Records shown below:

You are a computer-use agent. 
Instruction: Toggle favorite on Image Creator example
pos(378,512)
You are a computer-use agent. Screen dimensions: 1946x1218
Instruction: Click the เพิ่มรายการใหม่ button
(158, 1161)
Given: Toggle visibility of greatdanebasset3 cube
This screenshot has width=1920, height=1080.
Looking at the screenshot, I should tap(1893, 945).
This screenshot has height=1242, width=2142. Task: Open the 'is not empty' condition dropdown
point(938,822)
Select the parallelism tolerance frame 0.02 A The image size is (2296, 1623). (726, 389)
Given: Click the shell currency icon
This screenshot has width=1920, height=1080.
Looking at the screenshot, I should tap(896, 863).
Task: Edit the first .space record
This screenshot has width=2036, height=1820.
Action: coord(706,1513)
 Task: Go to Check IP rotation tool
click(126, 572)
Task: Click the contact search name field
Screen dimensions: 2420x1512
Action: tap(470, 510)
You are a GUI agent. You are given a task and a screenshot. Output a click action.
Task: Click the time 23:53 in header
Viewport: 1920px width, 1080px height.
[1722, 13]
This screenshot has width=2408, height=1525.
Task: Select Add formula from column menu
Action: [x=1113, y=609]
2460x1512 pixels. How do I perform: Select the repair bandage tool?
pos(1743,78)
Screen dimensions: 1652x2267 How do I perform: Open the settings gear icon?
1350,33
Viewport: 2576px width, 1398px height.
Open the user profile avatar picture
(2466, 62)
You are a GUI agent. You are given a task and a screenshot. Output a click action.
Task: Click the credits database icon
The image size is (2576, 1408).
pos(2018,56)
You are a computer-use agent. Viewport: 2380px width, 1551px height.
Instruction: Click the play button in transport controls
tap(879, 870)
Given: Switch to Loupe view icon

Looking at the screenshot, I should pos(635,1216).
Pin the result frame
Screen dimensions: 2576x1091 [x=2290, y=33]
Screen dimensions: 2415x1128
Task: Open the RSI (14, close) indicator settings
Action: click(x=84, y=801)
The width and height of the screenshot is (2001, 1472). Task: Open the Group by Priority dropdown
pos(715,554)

End of Records shown.

Reproduce each line of the records in which the word "agent" appears.

* Answer box *
You are a computer-use agent. 
You are a computer-use agent. Screen dimensions: 1946x1218
You are a GUI agent. You are given a task and a screenshot. Output a click action.
You are a GUI agent. You are given a task and a screenshot. Output a click action.
You are a computer-use agent. Viewport: 2380px width, 1551px height.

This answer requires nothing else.